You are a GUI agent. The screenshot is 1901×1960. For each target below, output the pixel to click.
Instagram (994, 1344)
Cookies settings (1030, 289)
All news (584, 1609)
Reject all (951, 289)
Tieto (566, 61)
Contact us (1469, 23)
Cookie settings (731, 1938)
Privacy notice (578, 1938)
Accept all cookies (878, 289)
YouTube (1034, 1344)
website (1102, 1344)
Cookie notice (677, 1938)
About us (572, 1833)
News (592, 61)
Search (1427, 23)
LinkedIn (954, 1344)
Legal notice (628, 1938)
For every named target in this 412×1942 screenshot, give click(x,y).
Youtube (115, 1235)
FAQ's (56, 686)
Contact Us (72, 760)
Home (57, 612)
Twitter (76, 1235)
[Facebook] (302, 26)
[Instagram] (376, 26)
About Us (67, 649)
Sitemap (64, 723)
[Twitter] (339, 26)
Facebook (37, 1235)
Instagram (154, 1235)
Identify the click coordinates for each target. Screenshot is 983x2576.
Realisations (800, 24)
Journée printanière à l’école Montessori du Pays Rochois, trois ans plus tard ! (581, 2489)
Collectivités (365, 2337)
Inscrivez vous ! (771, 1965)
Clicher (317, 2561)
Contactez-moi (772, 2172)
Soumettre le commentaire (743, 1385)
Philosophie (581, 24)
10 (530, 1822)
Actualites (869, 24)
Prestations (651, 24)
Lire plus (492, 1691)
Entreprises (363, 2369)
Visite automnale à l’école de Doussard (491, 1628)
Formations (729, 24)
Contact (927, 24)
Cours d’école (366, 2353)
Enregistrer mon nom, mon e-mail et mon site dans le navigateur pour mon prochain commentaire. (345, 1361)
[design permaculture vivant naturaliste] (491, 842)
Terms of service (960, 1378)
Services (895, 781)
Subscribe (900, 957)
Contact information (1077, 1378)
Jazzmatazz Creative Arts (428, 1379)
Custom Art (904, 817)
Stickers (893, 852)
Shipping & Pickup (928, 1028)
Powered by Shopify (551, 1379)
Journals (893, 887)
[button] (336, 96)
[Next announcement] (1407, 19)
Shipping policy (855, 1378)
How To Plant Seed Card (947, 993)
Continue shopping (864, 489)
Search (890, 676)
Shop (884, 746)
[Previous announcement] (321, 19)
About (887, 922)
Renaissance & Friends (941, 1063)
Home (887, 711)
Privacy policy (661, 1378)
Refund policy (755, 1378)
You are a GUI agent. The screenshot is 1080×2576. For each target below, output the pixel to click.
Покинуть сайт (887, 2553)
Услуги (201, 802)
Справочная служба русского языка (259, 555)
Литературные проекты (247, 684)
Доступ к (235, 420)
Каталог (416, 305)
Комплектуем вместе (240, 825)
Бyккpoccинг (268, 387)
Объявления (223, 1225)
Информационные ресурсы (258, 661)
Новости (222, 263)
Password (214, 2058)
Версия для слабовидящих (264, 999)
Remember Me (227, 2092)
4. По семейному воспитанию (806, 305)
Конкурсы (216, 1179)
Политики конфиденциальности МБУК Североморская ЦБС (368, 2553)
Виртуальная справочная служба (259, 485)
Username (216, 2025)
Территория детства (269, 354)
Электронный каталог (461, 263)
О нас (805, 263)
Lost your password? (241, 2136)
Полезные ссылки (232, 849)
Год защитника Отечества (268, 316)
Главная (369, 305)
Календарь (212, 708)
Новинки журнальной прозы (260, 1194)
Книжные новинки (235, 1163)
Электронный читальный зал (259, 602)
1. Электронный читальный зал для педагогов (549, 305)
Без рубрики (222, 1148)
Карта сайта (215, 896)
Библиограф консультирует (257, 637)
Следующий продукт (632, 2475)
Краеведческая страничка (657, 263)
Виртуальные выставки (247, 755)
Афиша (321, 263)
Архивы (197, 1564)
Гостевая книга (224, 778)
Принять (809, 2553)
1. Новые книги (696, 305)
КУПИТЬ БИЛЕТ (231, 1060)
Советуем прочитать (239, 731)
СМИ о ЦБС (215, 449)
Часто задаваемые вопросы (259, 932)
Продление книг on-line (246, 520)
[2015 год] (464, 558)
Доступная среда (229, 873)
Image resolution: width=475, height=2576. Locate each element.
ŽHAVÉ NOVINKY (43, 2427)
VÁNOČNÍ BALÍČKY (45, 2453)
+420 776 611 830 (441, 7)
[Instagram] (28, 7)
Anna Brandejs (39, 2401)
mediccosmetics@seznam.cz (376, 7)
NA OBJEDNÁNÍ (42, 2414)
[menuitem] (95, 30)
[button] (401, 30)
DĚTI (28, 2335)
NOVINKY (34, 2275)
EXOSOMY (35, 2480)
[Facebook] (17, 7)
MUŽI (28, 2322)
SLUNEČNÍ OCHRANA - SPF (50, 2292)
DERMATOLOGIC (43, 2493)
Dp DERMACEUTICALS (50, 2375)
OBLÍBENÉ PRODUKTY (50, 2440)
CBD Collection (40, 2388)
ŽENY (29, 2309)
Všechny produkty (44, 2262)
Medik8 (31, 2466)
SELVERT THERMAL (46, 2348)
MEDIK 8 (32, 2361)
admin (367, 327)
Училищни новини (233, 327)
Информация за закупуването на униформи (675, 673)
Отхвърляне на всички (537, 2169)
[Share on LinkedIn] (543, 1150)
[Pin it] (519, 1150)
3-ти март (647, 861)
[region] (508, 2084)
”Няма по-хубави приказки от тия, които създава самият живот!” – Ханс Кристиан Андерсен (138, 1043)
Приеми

-*-

== WHAT IS BEING ASKED ==
Taking the records above, retype every line from the one with "10 (530, 1822)" down to the one with "Краеведческая страничка (657, 263)", exactly and with nothing else.

== ANSWER TO THIS TASK ==
10 (530, 1822)
Actualites (869, 24)
Prestations (651, 24)
Lire plus (492, 1691)
Entreprises (363, 2369)
Visite automnale à l’école de Doussard (491, 1628)
Formations (729, 24)
Contact (927, 24)
Cours d’école (366, 2353)
Enregistrer mon nom, mon e-mail et mon site dans le navigateur pour mon prochain commentaire. (345, 1361)
[design permaculture vivant naturaliste] (491, 842)
Terms of service (960, 1378)
Services (895, 781)
Subscribe (900, 957)
Contact information (1077, 1378)
Jazzmatazz Creative Arts (428, 1379)
Custom Art (904, 817)
Stickers (893, 852)
Shipping & Pickup (928, 1028)
Powered by Shopify (551, 1379)
Journals (893, 887)
[button] (336, 96)
[Next announcement] (1407, 19)
Shipping policy (855, 1378)
How To Plant Seed Card (947, 993)
Continue shopping (864, 489)
Search (890, 676)
Shop (884, 746)
[Previous announcement] (321, 19)
About (887, 922)
Renaissance & Friends (941, 1063)
Home (887, 711)
Privacy policy (661, 1378)
Refund policy (755, 1378)
You are a GUI agent. The screenshot is 1080×2576. For each target below, output the pixel to click.
Покинуть сайт (887, 2553)
Услуги (201, 802)
Справочная служба русского языка (259, 555)
Литературные проекты (247, 684)
Доступ к (235, 420)
Каталог (416, 305)
Комплектуем вместе (240, 825)
Бyккpoccинг (268, 387)
Объявления (223, 1225)
Информационные ресурсы (258, 661)
Новости (222, 263)
Password (214, 2058)
Версия для слабовидящих (264, 999)
Remember Me (227, 2092)
4. По семейному воспитанию (806, 305)
Конкурсы (216, 1179)
Политики конфиденциальности МБУК Североморская ЦБС (368, 2553)
Виртуальная справочная служба (259, 485)
Username (216, 2025)
Территория детства (269, 354)
Электронный каталог (461, 263)
О нас (805, 263)
Lost your password? (241, 2136)
Полезные ссылки (232, 849)
Год защитника Отечества (268, 316)
Главная (369, 305)
Календарь (212, 708)
Новинки журнальной прозы (260, 1194)
Книжные новинки (235, 1163)
Электронный читальный зал (259, 602)
1. Электронный читальный зал для педагогов (549, 305)
Без рубрики (222, 1148)
Карта сайта (215, 896)
Библиограф консультирует (257, 637)
Следующий продукт (632, 2475)
Краеведческая страничка (657, 263)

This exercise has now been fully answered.